= Beginning of Section =

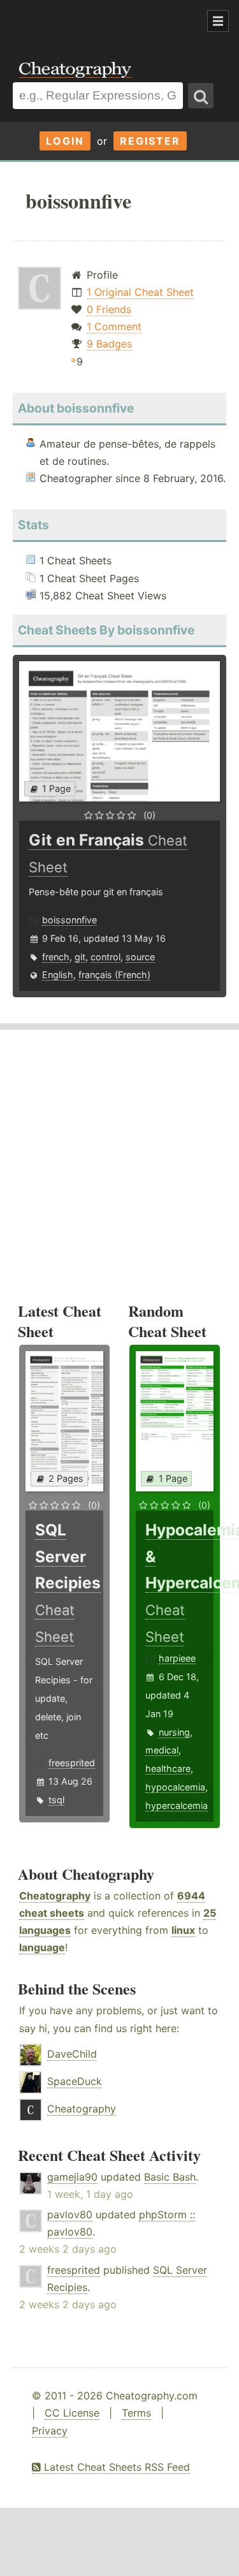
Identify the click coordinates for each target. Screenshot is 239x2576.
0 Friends (109, 309)
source (140, 956)
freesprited (71, 1762)
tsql (56, 1799)
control (105, 956)
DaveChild (72, 2053)
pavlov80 (69, 2214)
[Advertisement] (102, 22)
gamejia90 (72, 2176)
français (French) (114, 974)
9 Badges (109, 343)
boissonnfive (69, 919)
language (42, 1947)
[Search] (201, 95)
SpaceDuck (74, 2081)
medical (161, 1750)
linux (183, 1930)
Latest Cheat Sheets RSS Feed (115, 2467)
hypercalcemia (176, 1805)
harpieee (177, 1658)
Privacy (50, 2430)
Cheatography (55, 1895)
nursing (174, 1732)
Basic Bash (170, 2176)
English (57, 974)
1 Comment (114, 326)
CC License (72, 2412)
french (55, 956)
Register (150, 141)
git (80, 956)
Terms (136, 2412)
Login (65, 141)
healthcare (168, 1768)
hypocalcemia (175, 1787)
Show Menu (218, 21)
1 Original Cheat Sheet (140, 292)
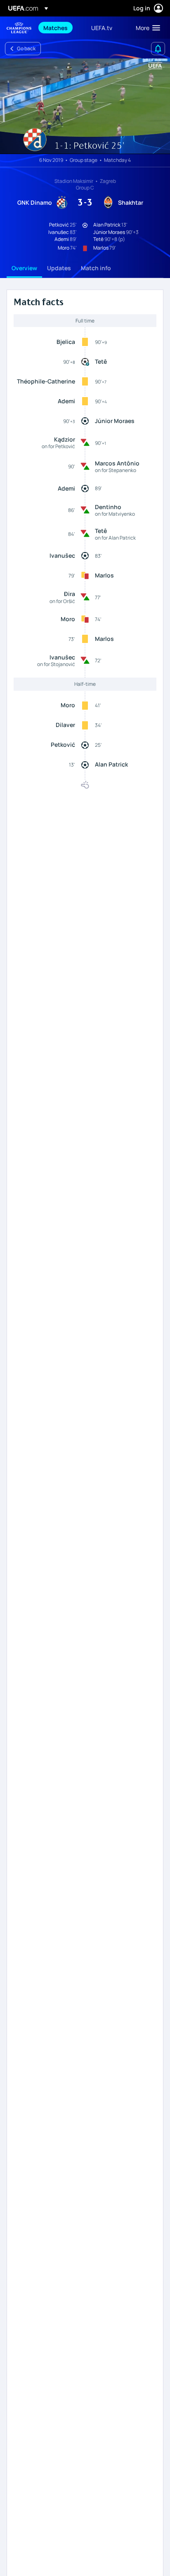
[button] (146, 27)
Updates (59, 268)
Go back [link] (26, 48)
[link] (55, 27)
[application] (85, 106)
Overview (24, 268)
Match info (96, 268)
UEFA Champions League (19, 27)
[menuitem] (60, 27)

= End of Section =

[Try it]
Copy out exactly the lines between the line containing "DaveChild (72, 2053)" and the end of the entries, including both, and leave the pictures behind.

[Written solution]
DaveChild (72, 2053)
pavlov80 (69, 2214)
[Advertisement] (102, 22)
gamejia90 (72, 2176)
français (French) (114, 974)
9 Badges (109, 343)
boissonnfive (69, 919)
language (42, 1947)
[Search] (201, 95)
SpaceDuck (74, 2081)
medical (161, 1750)
linux (183, 1930)
Latest Cheat Sheets RSS Feed (115, 2467)
hypercalcemia (176, 1805)
harpieee (177, 1658)
Privacy (50, 2430)
Cheatography (55, 1895)
nursing (174, 1732)
Basic Bash (170, 2176)
English (57, 974)
1 Comment (114, 326)
CC License (72, 2412)
french (55, 956)
Register (150, 141)
git (80, 956)
Terms (136, 2412)
Login (65, 141)
healthcare (168, 1768)
hypocalcemia (175, 1787)
Show Menu (218, 21)
1 Original Cheat Sheet (140, 292)
[button] (146, 27)
Updates (59, 268)
Go back [link] (26, 48)
[link] (55, 27)
[application] (85, 106)
Overview (24, 268)
Match info (96, 268)
UEFA Champions League (19, 27)
[menuitem] (60, 27)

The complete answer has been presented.